Here is a little background on Wheels on Meals, and why they would make it into a game in Japan. Released in 1984, Wheels on Meals is a great example of 1980’s Hong Kong action cinema at its absolute very best! The film stars three of the ‘founding fathers’ of Hong Kong action Sammo Hung, Yuen Biao, and Jackie Chan. Chan and Biao play two cousins living in Barcelona and running a fast food van. They soon find themselves tangled up with a beautiful Spanish pickpocket named Sylvia who is being pursued by a criminal gang to seize her sizable inheritance. In true action film fare she gets herself kidnapped. So our two hero’s, along with a bumbling detective wannabe played by the film’s director Sammo Hung team up to get Sylvia back! Not the most thought provoking plot, but it is carried out with some of the best martial arts action to date, and a landmark final showdown between our heroes and two of the best western martial artists to be displayed on screen Keith Vitali and Benny ‘The Jet’ Urquidez. Sammo Hung also uses Barcelona Spain to its full potential using many of the city's highlight architectural locations as a backdrop.

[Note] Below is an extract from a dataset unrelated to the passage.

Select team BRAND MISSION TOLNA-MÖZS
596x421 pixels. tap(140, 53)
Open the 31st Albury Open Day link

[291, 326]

At this time Hong Kong action, and especially Jackie Chan and Yuen Biao were enormously famous in Japan. (factoid: Jackie Chan was contractually obligated at the time to include outtakes in every Japanese print of his films. So though many of his films released in other parts of the world that do not contain out takes, if you track down a Japanese copy they will!) So it comes by as no
surprise that they would have made an arcade game based on the hit film. Of course at the time nobody in America knew who Jackie Chan, Sammo Hung or Yuen Biao where, nor would they have cared. So it was generically titled Kung Fu and ported to the NES. So when Jackie Chan took the America by storm in the early 1990’s little did people know that they had been playing
him in an NES game all along. Then again there would eventually be an NES game called Jackie Chan’s Action Kung Fu released in 1991, 3 years before the release of Rumble in the Bronx and Chan’s North America success. But who remembers that?